A couple of years ago, the American College of Emergency Physicians released guidelines for geriatric EDs in the hope that it will be used by EDs to move toward a more geriatric-friendly environment, Dr. Carpenter said.

So far, about 150 geriatric EDs are scattered across the country, many with features such as softer lighting, private rooms, and non-skid flooring.

Though the comparative effectiveness of geriatric emergency care hasn't been studied, findings from other investigations indicate that healthy self-perception in aged patients is a good predictor of general well-being. (J Gerontol B Psychol Sci Soc Sci 2014;69[2]:168.) Evidence also suggests that the more responsibility older patients take for their own health care, the better off they are in quality-of-life measures. (Psychol Aging 2013;28[4]:1088.)

That kind of instruction and assessment takes time and one-on-one interaction, however. That's the reason Dr. Carpenter and others suggest that a geriatric emergency nurse on shifts may be a solution for some EDs, particularly those without the resources for a full-scale conversion.

Others who have studied the issue have similar ideas. “I think that, generally, a specialized care for elderly patients should be implemented in emergency departments,” said Nikolaos Samaras, MD, a geriatrician at the Hôpitaux Universitaires de Genève in Switzerland. He and other Swiss researchers conducted a review of ED care in the elderly for the same reason that Dr. Carpenter and his group undertook their analysis. (Ann Emerg Med 2010;56[3]:261.) “In my opinion, particular measures will be necessary mostly because of their high numbers, not because they are different from others,” he said.

That's what Mary Lou Kelley, PhD, found when she and several others from Ontario, Canada, looked at an ED to see how it could be improved for meeting the needs of the elderly. Not surprisingly, they found it to be a chaotic environment for older patients and so fast-paced that it could be disorienting. (J Health Serv Res Policy 2011;16[1]:6.)

These and other studies by Canadian investigators have prompted EDs in the provinces to become more senior friendly, including adding geriatric emergency nurses. It isn't seen as a case of battling ageism but a logical next step. “Recognizing the unique needs of older people is the rationale behind the need for age-friendly hospitals and the prevalence of elder programs in hospitals now,” said Dr. Kelley, a professor of social work and gerontology at Lakehead University and a professor at the Northern Ontario School of Medicine in Thunder Bay, Ontario.
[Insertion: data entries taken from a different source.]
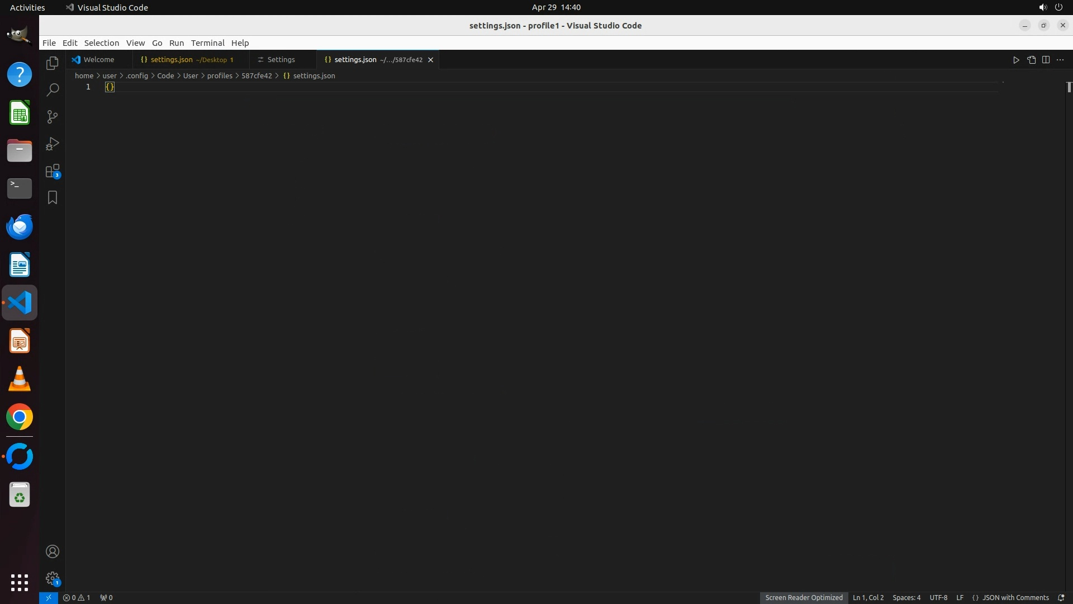
Task: Open the Extensions view
Action: [x=52, y=171]
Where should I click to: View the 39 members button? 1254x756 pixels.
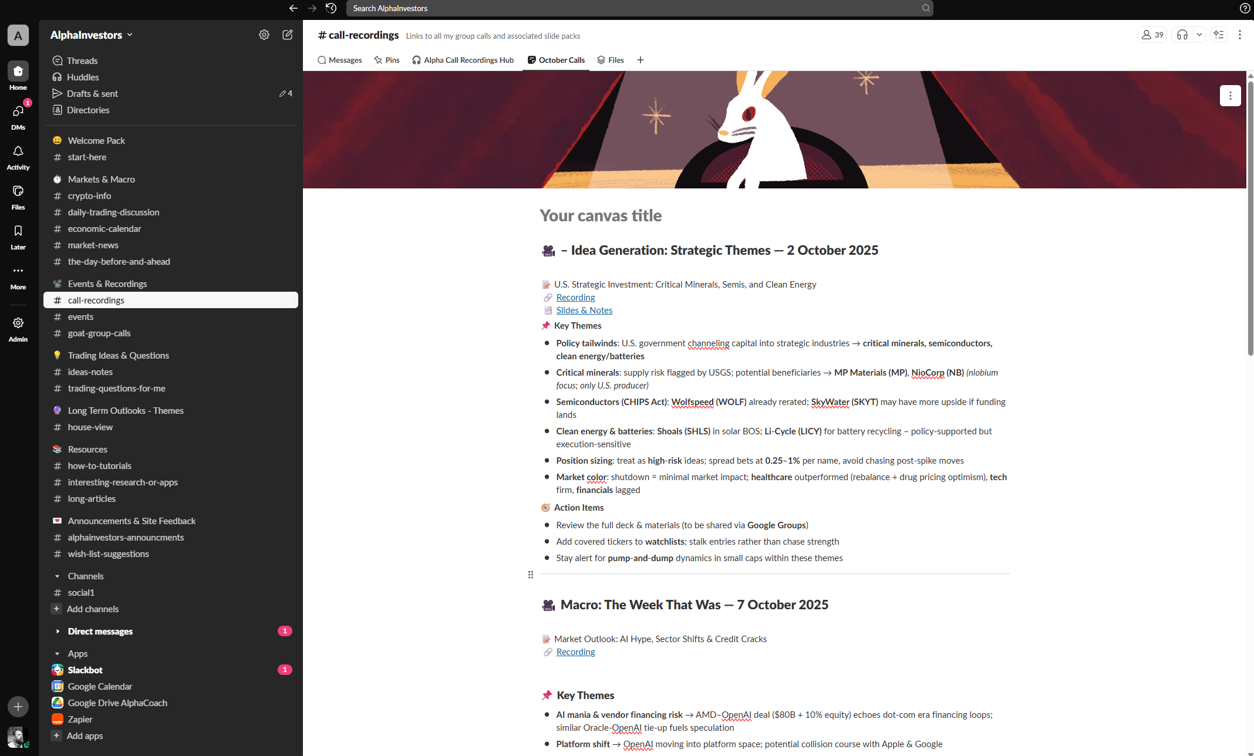(x=1152, y=35)
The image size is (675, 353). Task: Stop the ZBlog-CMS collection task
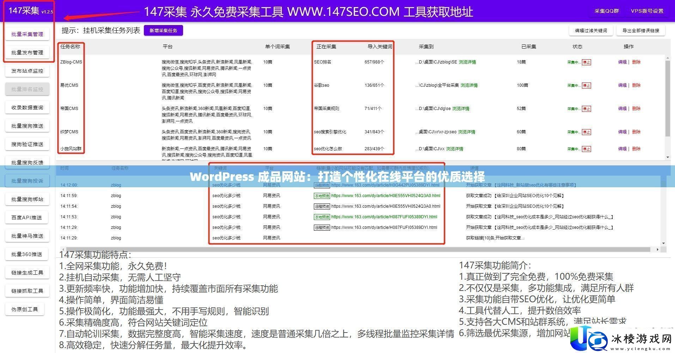pyautogui.click(x=586, y=62)
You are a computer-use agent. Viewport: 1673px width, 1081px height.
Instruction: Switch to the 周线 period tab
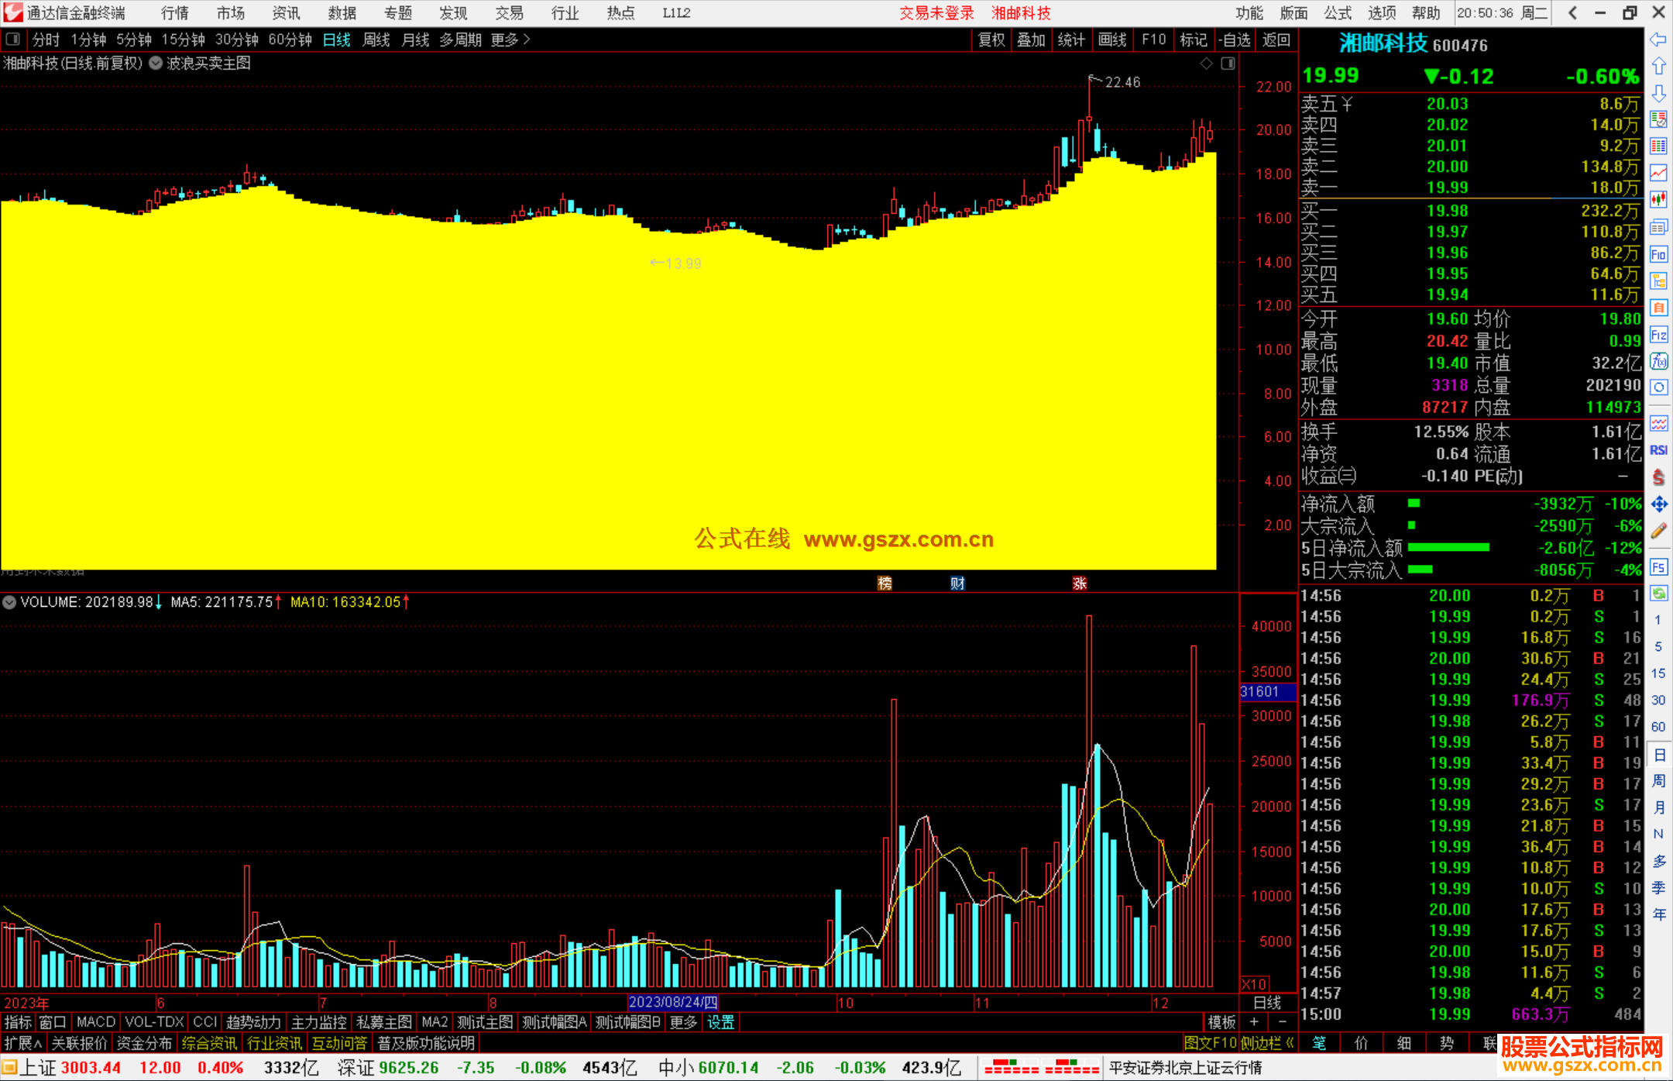pyautogui.click(x=376, y=40)
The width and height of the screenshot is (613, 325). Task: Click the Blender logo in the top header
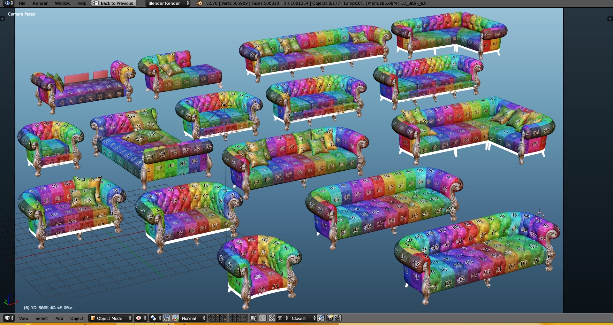pyautogui.click(x=200, y=3)
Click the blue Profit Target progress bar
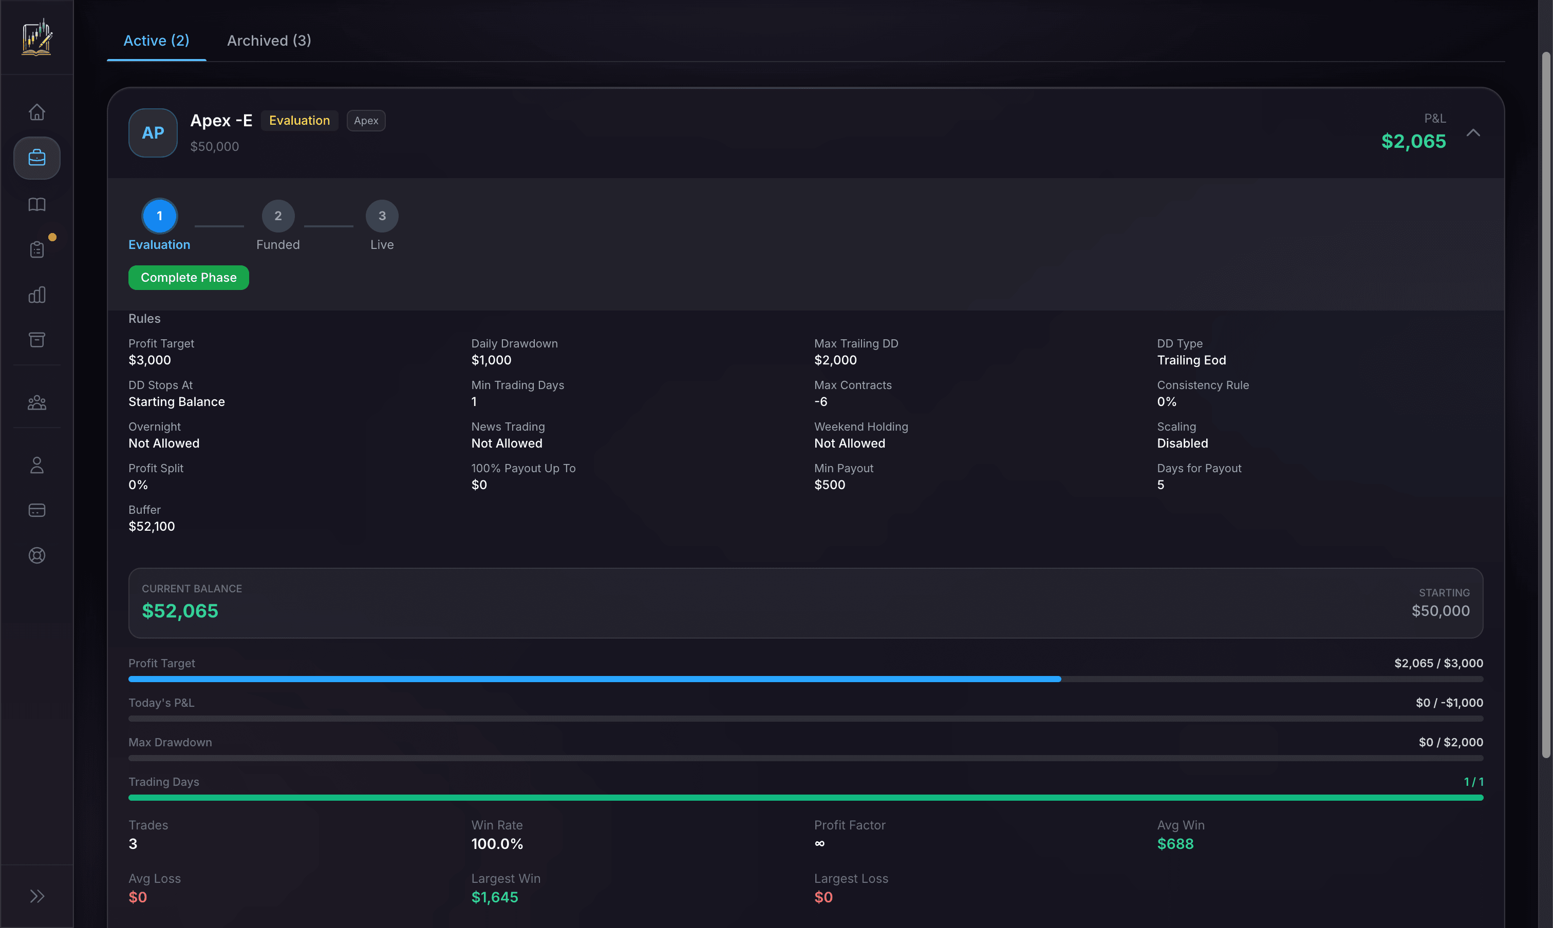This screenshot has width=1553, height=928. pyautogui.click(x=594, y=679)
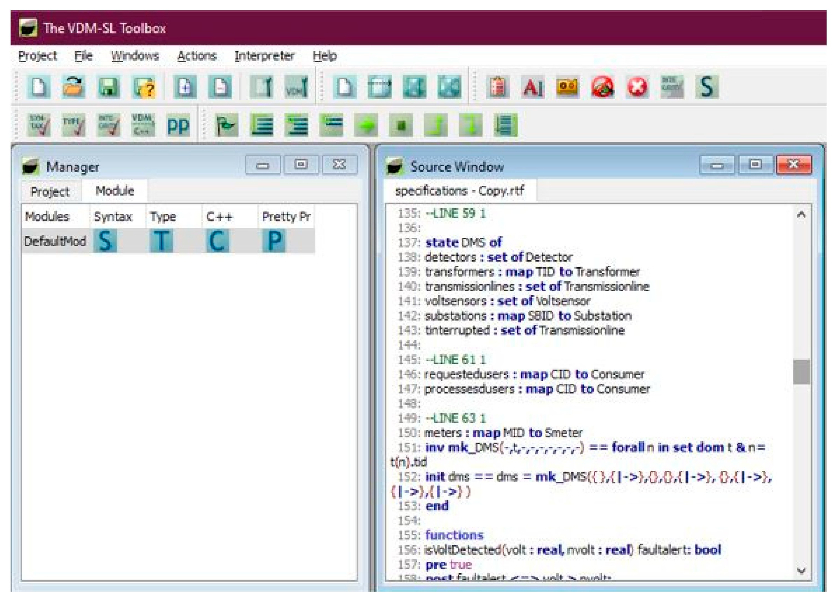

A dozen years ago, a pair of Boston researchers examined the issue, recommending a return to the historic benevolent doctor with complete information as a possible part of the solution for gaps in care, though racial disparity was actually the focus of their study. (J Health Econ 2003;22[1]:89.)

The benevolent doctor concept is being carried out in nearly 60 Ontario EDs by more than 100 geriatric nurses. Known as the Regional Geriatric Program of Toronto, it is a nursing network that generally provides geriatric emergency management to the older old — patients who are at least 75.

Nurses designated for this role in geriatric emergency management have proven to be cost-effective, essentially saving at least the same expense as would have been incurred without such special placements, and in many cases, a lot more. This kind of program also increases recognition of elderly needs. By making this a goal of care, the program has been found to facilitate safe and durable discharge and identify older patients who are at risk for clinical issues that might have been missed, such as falls, according to David Ryan, PhD, the director of education for the program and an assistant professor of medicine at the University of Toronto.

The Regional Geriatric Program has come up with clever ways to make older patients feel special while helping to ensure their safety. Frail elderly patients at risk for a fall, for example, are given a pair of red socks to wear. Some of the geriatric nurses were originally trained in the care of elderly, but others were not. Once they spend time assigned to geriatric emergency care, they typically allocate part of their time to mentoring other staff members about this special patient population.